_Page excerpt_

[Start]

Experimental Design Details
Experimental Design
Subjects are randomly allocated into 5 treatments and 10 sessions. Each treatment contains 2 sessions and around 54 participants (around 27 participants per session). The 5 treatments are:
- Baseline_payment_end: the baseline group, in which the employees receive their formal task payment in the 3 minutes break time by the end of the formal task phase.
- Treatment_payment_begin: the employees receiver their formal task payment in the 3 minutes break time before the formal task phase starts.
- Treatment_payment_middle: the employees receiver their formal task payment in the 3 minutes break time right in the middle of the two parts of the formal task phase.
- Treatment_emotion_begin: the employees receive their formal task payment in the 3 minutes break time by the end of the formal task phase, the employees watch a 3 minutes muted comedy video of Charlie Chaplin’s movie on their own screen in the 3 minutes break time before the formal task phase starts.
- Treatment_emotion_middle: the employees receive their formal task payment in the 3 minutes break time by the end of the formal task phase, the employees watch a 3 minutes muted comedy video of Charlie Chaplin’s movie on their own screen in the 3 minutes break time right in the middle of the two parts of the formal task phase.

Each session lasts for about 1 hour.
• The employer’s experimental procedure (an example of Treatment_payment_begin and Treatment_payment_middle):
- At the beginning of the experiment, read the (priming) material on the screen.
- Chooses the timing to pay the employees.
- Prepare the payment and receipt to be given to the employees.
- Go to the employee’s room, pay the employees, collect the receipt and return to own room.
- View the employees instantaneous task performance on the screen.

• The employee’s experimental procedure after the employer chooses the timing of payment:
Phase I. Practice Phase (3 minutes)
- 1 minutes no-pay practice
- 2 minutes paid practice (0.1 yuan/completed slider)

[End]

_Set of tasks_
A – According to the experimental design, about how long does each session last?
B – Name all the treatments listed in the experimental design.
C – Carry the experimental design forward from its final line.

_Dataset rows_

[Start]

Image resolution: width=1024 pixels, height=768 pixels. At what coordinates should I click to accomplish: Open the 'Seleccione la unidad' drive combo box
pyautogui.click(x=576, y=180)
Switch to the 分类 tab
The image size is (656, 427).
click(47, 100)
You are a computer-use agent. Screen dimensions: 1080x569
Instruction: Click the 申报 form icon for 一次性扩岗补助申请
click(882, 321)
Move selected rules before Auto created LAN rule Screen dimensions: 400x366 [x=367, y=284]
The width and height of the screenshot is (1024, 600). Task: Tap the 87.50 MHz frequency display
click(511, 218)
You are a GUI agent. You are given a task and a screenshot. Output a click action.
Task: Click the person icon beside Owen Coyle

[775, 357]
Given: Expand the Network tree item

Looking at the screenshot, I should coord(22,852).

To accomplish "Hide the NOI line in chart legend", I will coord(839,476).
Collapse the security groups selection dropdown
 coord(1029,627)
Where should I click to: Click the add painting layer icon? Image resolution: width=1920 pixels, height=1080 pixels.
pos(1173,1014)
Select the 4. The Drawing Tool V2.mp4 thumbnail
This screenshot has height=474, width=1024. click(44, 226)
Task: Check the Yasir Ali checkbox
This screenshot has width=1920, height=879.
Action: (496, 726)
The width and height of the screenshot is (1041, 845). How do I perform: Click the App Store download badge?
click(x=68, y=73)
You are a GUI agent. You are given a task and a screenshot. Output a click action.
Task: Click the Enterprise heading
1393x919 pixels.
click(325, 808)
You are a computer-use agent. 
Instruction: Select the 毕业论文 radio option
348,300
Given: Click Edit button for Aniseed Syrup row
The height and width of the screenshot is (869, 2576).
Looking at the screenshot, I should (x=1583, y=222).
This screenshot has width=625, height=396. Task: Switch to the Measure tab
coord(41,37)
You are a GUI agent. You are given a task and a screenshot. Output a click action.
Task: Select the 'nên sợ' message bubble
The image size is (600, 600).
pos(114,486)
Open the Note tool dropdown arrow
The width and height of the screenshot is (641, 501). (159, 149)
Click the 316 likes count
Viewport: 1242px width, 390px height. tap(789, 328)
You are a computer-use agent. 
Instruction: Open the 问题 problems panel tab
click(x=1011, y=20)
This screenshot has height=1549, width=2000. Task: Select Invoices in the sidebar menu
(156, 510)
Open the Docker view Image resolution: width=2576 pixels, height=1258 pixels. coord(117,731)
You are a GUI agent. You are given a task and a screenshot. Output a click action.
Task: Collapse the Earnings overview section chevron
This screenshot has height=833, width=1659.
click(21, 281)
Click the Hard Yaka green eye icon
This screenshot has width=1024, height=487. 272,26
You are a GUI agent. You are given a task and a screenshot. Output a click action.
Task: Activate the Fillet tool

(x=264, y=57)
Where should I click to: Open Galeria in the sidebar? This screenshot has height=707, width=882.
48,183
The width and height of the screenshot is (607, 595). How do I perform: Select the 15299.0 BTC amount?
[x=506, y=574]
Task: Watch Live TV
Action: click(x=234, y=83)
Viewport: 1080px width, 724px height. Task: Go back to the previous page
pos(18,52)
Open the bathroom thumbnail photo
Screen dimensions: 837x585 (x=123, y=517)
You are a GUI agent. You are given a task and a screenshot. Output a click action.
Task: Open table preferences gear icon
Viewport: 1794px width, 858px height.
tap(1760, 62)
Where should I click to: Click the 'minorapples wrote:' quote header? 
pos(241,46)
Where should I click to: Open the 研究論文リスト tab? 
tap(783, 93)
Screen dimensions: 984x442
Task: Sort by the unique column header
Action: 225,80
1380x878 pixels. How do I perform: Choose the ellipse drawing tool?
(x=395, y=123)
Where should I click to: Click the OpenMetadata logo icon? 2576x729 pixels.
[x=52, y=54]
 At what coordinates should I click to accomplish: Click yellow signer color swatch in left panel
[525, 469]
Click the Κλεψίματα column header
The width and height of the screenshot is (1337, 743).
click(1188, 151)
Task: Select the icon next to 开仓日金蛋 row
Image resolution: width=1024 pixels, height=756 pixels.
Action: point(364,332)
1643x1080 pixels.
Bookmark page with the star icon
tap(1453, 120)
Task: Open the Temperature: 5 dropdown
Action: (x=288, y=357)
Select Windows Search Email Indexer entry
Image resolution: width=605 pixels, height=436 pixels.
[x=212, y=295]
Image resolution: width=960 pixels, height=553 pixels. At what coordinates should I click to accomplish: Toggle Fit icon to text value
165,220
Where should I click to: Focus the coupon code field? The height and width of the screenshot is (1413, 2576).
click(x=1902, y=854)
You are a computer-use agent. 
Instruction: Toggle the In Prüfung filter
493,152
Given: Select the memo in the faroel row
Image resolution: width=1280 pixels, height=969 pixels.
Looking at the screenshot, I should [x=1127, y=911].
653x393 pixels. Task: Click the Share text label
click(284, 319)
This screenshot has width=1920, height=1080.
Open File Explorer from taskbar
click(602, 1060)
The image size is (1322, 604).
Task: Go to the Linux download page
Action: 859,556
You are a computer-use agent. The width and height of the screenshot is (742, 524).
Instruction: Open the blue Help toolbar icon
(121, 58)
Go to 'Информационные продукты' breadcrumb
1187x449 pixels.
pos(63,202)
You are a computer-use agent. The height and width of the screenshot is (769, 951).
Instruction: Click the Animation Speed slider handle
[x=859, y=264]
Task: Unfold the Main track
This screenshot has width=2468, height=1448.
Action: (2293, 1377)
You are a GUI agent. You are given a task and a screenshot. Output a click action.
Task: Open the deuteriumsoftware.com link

[End]

_Response list_
A – About 1 hour.

B – Baseline_payment_end, Treatment_payment_begin, Treatment_payment_middle, Treatment_emotion_begin, Treatment_emotion_middle

C –
Break_Begin: 3 minutes break
Phase II. Formal Task Phase
- Part I: 12 minutes
Break_Middle: 3 minutes break
- Part II: 12 minutes
Break_End: 3 minutes break
Phase III. Questionnaires Phase
Phase IV. 3 minutes Voluntary Overtime Phase
(in this phase, the employee can decide whether to stay for additional 3 minutes tasks, there is no payment to the employees for this phase, but the employer receive 0.1 yuan/completed slider as in the formal task.)
Randomization Method
Randomization
1. Students who signed up for the experiment are randomly allocated to each experimental session by our research assistant.
2. Before each experimental session begins, students randomly pick a card from a deck of folded cards on which show their seat number. The participant with Seat Number 1 takes the role of the employer, while the rest of the participants take the role of employees.
3. By the end of each experimental session, the random selection of the participants to be paid and incentivized question in questionnaire part is done by the computer.
Randomization Unit
experimental sessions
Was the treatment clustered?
Yes

Experiment Characteristics

Sample size: planned number of clusters
11 sessions (1 pilot session and 10 experimental sessions)
Sample size: planned number of observations
26 for the pilot session, about 270 for formal experimental sessions
Sample size (or number of clusters) by treatment arms
5 treatments, 54 participants for each treatment
Minimum detectable effect size for main outcomes (accounting for sample design and clustering)
IRB

Institutional Review Boards (IRBs)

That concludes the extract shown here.